Nordstrom raises the customer service bar in Canada

Discussion
Oct 14, 2014

Based on Target’s experience, it might be tempting to believe that American retailers just don’t speak the same language(s) as Canadian consumers. But Nordstrom is proving American stores that Canadians like to shop when visiting the U.S. can also translate when moving north of the border. In fact, early reviews of Nordstrom’s entry into the Canadian market suggest the department store chain is putting pressure on local stores to up their customer service levels.

"Over the past few years, Calgarians have become so accustomed to lackadaisical customer service that even the simplest elements of client care are almost mind-boggling for us now," wrote Meghan Jessiman in an excellent piece on the Calgary Herald site. "It sounds absurd, but the fact that I could actually find a sales associate at Nordstrom when I needed one and, beyond that, the lovely woman actually wanted to help me, automatically improved my shopping experience."

Canadians’ desire for the Nordstrom experience was evident at the launch of the chain’s first store in Calgary. More than 2,000 customers were lined up outside the store’s doors waiting for it to open.

The biggest challenge for Nordstrom going forward in Calgary will be staffing its stores. With many employed in well-paying jobs in the gas and oil-rich region, it can be difficult to find the right people for customer-facing positions. So far, however, that has not been a problem based on the Herald’s reporting.

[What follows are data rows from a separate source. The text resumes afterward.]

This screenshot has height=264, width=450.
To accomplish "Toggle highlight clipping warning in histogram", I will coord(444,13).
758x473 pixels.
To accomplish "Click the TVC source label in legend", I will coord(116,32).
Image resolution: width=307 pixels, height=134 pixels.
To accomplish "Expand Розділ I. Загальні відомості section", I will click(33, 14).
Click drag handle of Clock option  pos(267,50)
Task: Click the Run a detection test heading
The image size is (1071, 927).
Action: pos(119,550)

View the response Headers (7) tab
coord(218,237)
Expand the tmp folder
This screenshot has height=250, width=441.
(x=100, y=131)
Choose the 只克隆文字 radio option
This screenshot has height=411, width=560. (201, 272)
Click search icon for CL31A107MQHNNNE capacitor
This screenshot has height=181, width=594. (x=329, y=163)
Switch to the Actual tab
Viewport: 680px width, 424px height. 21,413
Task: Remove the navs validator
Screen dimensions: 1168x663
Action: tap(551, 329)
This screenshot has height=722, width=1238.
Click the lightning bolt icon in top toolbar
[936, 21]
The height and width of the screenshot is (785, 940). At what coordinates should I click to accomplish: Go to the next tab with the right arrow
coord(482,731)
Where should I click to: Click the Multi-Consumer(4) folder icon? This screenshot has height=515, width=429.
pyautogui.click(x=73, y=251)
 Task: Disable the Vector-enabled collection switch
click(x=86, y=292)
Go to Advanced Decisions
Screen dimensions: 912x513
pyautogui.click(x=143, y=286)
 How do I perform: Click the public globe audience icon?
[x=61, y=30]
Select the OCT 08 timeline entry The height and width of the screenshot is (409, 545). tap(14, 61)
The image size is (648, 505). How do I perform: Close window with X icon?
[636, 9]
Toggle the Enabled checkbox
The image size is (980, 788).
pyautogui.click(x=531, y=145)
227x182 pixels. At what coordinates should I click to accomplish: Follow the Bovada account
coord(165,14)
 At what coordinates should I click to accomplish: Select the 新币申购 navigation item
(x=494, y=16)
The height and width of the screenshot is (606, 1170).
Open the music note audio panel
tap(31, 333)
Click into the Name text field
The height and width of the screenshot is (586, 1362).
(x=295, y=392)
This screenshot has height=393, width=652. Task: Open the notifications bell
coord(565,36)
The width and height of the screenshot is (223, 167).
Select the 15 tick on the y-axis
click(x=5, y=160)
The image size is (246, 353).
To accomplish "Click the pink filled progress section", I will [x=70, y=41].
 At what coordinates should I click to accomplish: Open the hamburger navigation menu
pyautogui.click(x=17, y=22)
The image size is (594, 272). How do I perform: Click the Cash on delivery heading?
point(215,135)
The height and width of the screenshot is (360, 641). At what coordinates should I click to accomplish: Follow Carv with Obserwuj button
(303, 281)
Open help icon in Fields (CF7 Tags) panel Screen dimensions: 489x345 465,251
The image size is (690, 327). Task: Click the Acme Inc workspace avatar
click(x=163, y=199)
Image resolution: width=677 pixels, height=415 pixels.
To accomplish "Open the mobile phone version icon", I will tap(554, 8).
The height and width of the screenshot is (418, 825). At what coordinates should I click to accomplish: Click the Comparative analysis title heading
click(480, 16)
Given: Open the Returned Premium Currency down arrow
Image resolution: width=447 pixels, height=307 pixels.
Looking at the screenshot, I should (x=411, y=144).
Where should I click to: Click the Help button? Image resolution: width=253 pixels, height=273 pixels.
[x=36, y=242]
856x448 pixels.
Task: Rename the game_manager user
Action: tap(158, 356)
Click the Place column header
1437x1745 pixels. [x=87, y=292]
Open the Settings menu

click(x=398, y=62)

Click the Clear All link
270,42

Nordstrom, which plans to open five stores in Toronto, Vancouver and Ottawa in addition to Calgary, will join in the intensifying competition for luxury consumers in Canada. The chain will go up against Holt Renfrew and Saks Fifth Avenue, another American import brought to Canada by Hudson’s Bay Company.

Nordstrom has learned one clear lesson from Target’s experience. Erik Nordstrom, who runs Nordstrom Direct, told CTV News, "What we heard mostly from customers here: ‘yeah, we’d be excited about Nordstrom here but it needs to be a great Nordstrom. Don’t bring us Nordstrom lite.’"

Will Nordstrom’s presence in Canada raise customer service levels among its competitors in that country? How is it that Nordstrom appears to achieve service excellence pretty much across the board when others serving similar customers do not?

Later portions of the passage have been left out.